Small ziggy has some great advantages. When it comes at you, and you see the red, white, and blue lights, don't panic just eat it and your safe. At least you get to pull a body high out of the deal. I'm not munchin a blunt for no one. LOL
smoke in peace
KingKahuuna


----------



## metalchick832 (May 27, 2007)

TheStickyIcky said:
			
		

> Flavored blunt wraps.



I agree 90%... Sometimes just a good sweet works too.  But, I will say that I like blunts for the simple reason that if you are smoking a blunt you are most likely smoking with friends.  And that's the best thing about smoking bud, hanging with your friends and smoking bud!

~Metalchick


----------



## BluntFullOfKush (May 27, 2007)

Blunts fa'sho all tha way,something i jus tried recently waz i roll my blunt then wrap the fingers of a fan leaf around my blunt, let it dry a day or 2 (really quick in front of a heater set on low) and when its dry it stays wraped on the blunt burns slow like an optimo but taste much smoother.


----------



## BluntFullOfKush (May 27, 2007)

i dont care for them flavored wraps but a grape swisher sweet is the best


----------



## LaserKittensGoPewPew (May 28, 2007)

Eh...I like smoking from a bowl the best. Especially my bong with water and ice. Definitely my favorite way to smoke.

buuuttttt...

If I have to smoke from something else it's definitely a blunt. I like apple and grape white-owls.


----------



## Rocker420 (May 28, 2007)

I would def have to say blunts are the way to go. My birthday was on friday and i rolled a fat blueberry blunt of some nice cali orange..mmm


----------



## ericsdaweedman (May 31, 2007)

Def

Blunts

Grape Swishers all the way.


----------



## freezeland (Jun 2, 2007)

paper and dont put tabac plz


----------



## KBA in CT (Jun 23, 2007)

Blunts fo sho! So much variety in flavor so you can pick your favorite!


----------



## Grownincali420 (Jun 28, 2007)

herbman said:
			
		

> blunt all the way......... MINT OPTIMO!!!!!


 

to each his own man...but i say GROSS.. mint optimo's are like chewing a whole pack of winterfresh gum and blazing


----------



## Grownincali420 (Jun 28, 2007)

regular swishers still reign supreme...or dutchi's if you can find 'em

i just love how you can taste the quality of the buds


----------



## SmokinMom (Jun 28, 2007)

I would have to say papers, but that wasn't an option.


----------



## Grownincali420 (Jun 28, 2007)

hah we'll just consider that in the "pappers" catergory haha


----------



## Pranic (Jul 3, 2007)

*i like me a good purple haze blunt*


----------



## Dewayne (Jul 3, 2007)

oh man, don't smoke the whites! haha. Blunts all the way. Smoke some, set it down, don't put it out it goes out! doesn't burn much, a GREAT high. Like i said, Blunt all the way! =)

~Burn One~
Dewayne


----------



## Capone (Jul 3, 2007)

Pappers Run..And go out way to fast..BLUNTS all day everyday...GRAPE SWISHER with the GRAPE fill'in..lol


----------



## Dewayne (Jul 3, 2007)

I like to use either a blunt wrap (easy, quick, great for rolling blunts) or getting a philly XL or a White Owl! The only down side i've noticed to white owl is sometimes they seem to be a bit more dry. Swishers put in too much flavour. Philly is prolly the best for rolling a blunt i'd say. Remember, never use a knife! fingers and finger nails only!! haha. Blunts all the way.

~Burn One~
Dewayne


----------



## Pranic (Jul 3, 2007)

royal blunt wraps, they come in many flavours

Wet Mango
Blueberry
Purple Haze
Jamaican Rum

just to name a few

White Owls ****... they are always dry.. gotta use alotta spit after your crack them.. but they are fairly cheap so it's all good.

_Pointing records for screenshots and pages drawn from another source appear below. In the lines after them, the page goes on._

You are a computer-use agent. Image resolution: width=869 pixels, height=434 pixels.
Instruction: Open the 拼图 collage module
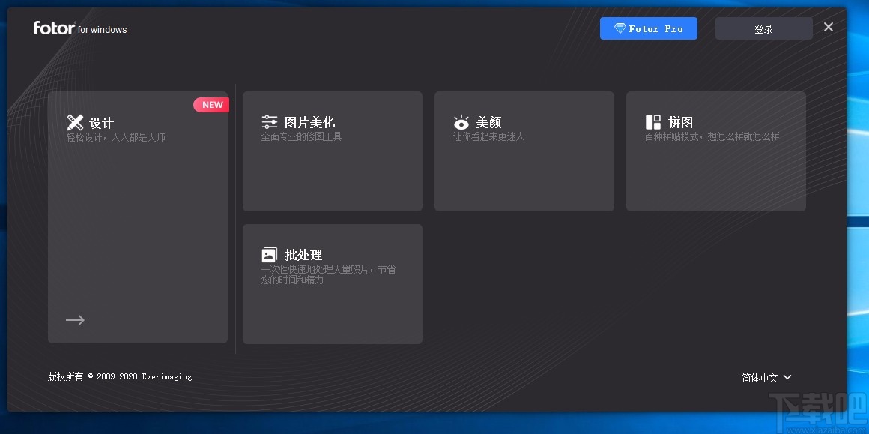pos(715,150)
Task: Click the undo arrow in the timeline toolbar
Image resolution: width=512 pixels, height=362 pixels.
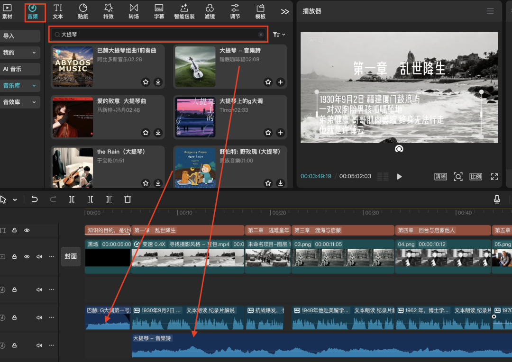Action: pos(35,199)
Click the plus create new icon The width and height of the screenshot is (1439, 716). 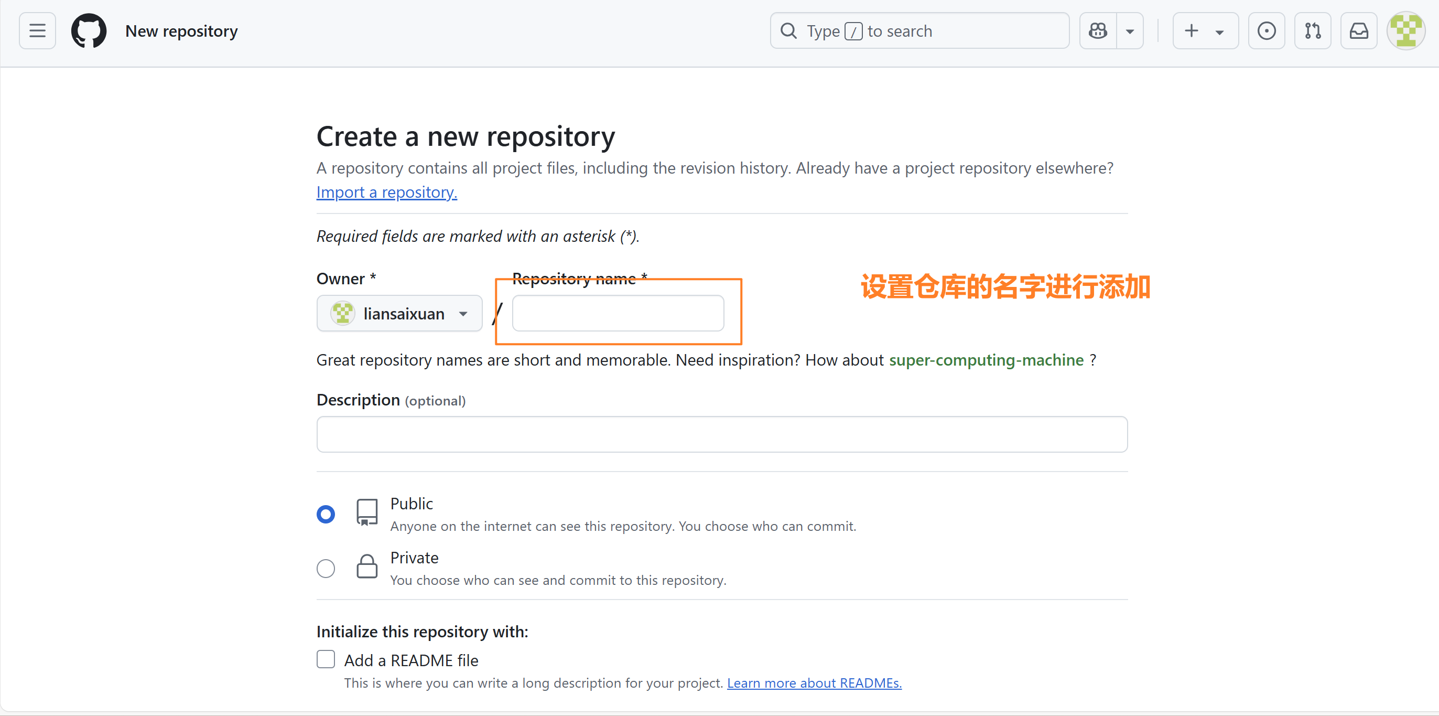(x=1191, y=31)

Phillies are the shiznit, i like sweets and honey


----------



## Dewayne (Jul 3, 2007)

hehe, well i found a store to get FRESH white owls, they're great then! lol. And yeah i use royals. Jamaican rum was the last one i sued today haha. I usually get watermellon, but i mean i'll just go in the store and grab like 10-20 not even looking and just stick 'em on the counter lol. but phillies are IMHO the best blunt if you're splitting one.

~Burn One~
Dewayne


----------



## BonesBUD (Jul 18, 2007)

blunts, but anything works. lol


----------



## louis (Aug 22, 2007)

Chocolate phillys...  It's like the appetizer before you get the munchies....


----------



## blondeboy (Mar 3, 2010)

You can't go to party with a tiny joint, but you can with a blunt.  I enjoy blunts w/o mixing tobaco with it and adding a trace of coco.   Occasionaly when I am alone and low on MJ, I have no other choice but to wrapping up a joint


----------



## hydrotoker (Mar 4, 2010)

I like using paper with quality weed. Never smoked a blunt with quality weed because I think its a waste. Only smoke blunts with brick weed


----------



## Budders Keeper (Mar 4, 2010)

Blunts are great for inferior weed, but if it's tasty dank I would prefer a pap(P)er...bong is the best for me.


----------



## Rusty Gribble (Mar 4, 2010)

used to smoke alot of blunts and joints, i always chose blunts over joints. but now its all bowls, and other glass. occasional joint. i cant do blunts anymore. i like my tobacco and weed seperate....


----------



## TexasMonster (Mar 16, 2010)

I've never smoked a blunt before. Its not that I am opposed to it, it just never comes up. Mostly I smoke by myself anyway eggcept for nephew or two.


----------